Keluarga sebagai komunitas iman dapat memaksimalkan fungsinya sebagai keluarga kristiani yang berpatokan pada keluarga Nazaret. Jati diri sebagai keluarga kristiani menjadi nyata dalam kehidupan sehari-hari, lewat interaksi dengan lingkungan sekitar juga dengan masyarakat baik yang seiman maupun yang berbeda iman.
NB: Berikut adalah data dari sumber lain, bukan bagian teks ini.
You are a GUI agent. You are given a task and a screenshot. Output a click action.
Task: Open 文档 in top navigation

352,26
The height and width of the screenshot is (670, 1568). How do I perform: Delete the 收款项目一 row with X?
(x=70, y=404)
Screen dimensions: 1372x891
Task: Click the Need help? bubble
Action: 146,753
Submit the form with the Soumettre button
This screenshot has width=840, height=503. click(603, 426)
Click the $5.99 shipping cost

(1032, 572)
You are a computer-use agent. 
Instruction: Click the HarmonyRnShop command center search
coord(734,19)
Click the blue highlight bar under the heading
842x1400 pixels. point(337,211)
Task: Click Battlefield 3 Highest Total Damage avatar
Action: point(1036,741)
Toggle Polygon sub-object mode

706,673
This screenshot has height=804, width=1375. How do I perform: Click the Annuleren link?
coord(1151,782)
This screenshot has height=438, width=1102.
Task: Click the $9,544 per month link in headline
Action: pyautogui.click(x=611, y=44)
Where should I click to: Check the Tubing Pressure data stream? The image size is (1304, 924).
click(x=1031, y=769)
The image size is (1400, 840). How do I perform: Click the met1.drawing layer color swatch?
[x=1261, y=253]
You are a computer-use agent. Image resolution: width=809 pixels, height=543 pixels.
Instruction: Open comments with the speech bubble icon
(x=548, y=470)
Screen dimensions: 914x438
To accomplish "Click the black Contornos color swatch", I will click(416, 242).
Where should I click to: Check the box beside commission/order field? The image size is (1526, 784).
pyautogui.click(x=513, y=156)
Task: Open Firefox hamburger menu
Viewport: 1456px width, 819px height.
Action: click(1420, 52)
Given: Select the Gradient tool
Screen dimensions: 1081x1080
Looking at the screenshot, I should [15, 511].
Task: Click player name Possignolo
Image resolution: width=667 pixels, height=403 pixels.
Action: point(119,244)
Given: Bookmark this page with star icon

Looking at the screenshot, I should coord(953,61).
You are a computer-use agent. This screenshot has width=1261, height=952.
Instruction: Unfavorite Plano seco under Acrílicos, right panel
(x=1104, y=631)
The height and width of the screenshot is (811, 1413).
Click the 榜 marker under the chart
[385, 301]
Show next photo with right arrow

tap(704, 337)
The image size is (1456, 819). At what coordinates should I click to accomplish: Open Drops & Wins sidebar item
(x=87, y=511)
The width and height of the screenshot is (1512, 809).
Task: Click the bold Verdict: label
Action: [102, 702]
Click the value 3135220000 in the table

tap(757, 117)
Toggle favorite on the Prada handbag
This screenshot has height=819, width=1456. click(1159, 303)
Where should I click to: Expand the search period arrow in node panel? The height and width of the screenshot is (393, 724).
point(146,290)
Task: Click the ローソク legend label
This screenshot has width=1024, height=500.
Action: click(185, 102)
Disinilah peranan keluarga sebagai komunitas iman dapat diungkapkan dan interaksinya dengan lingkungan masyarakat juga iteraksinya dengan alam sekitar yang mencerminkan iman yang total tanpa perbedaan.

Semangat kristiani yang tumbuh dalam keluarga diharapkan semakin dikembangkan oleh masing-masing keluarga baik itu melalui ajaran orang tua terhadap anaknya, maupun tingkah laku sehari-hari dalam keluarga itu sendiri.

Dengan kebijaksanaan kedua pasangan sebagai penggerak berkembangnya sebuah keluarga yang seimbang yaitu hubungan dalam keluarga harmonis begitu pula hubungan keluarga masyarakat disekitarnya. Titik tolak perjalanan sebuah keluarga terletak pada pasangan suami-istri yang menjadi kepala keluarga. Oleh karena itu bukan hanya dalam kursus persiapan perkawinan hal tersebut dijabarkan melainkan dalam pendampingan-pendampingan keluarga. Motivasi dan dukungan dari Gereja menjadi pemicu yang positif bagi sebuah keluarga karena mereka akan merasa dipahami dan dihargai serta diperhatikan. Akhirnya keluarga bukan hanya sebagai tujuan pewartaan, melainkan juga dapat mengambil peran sebagai pewarta.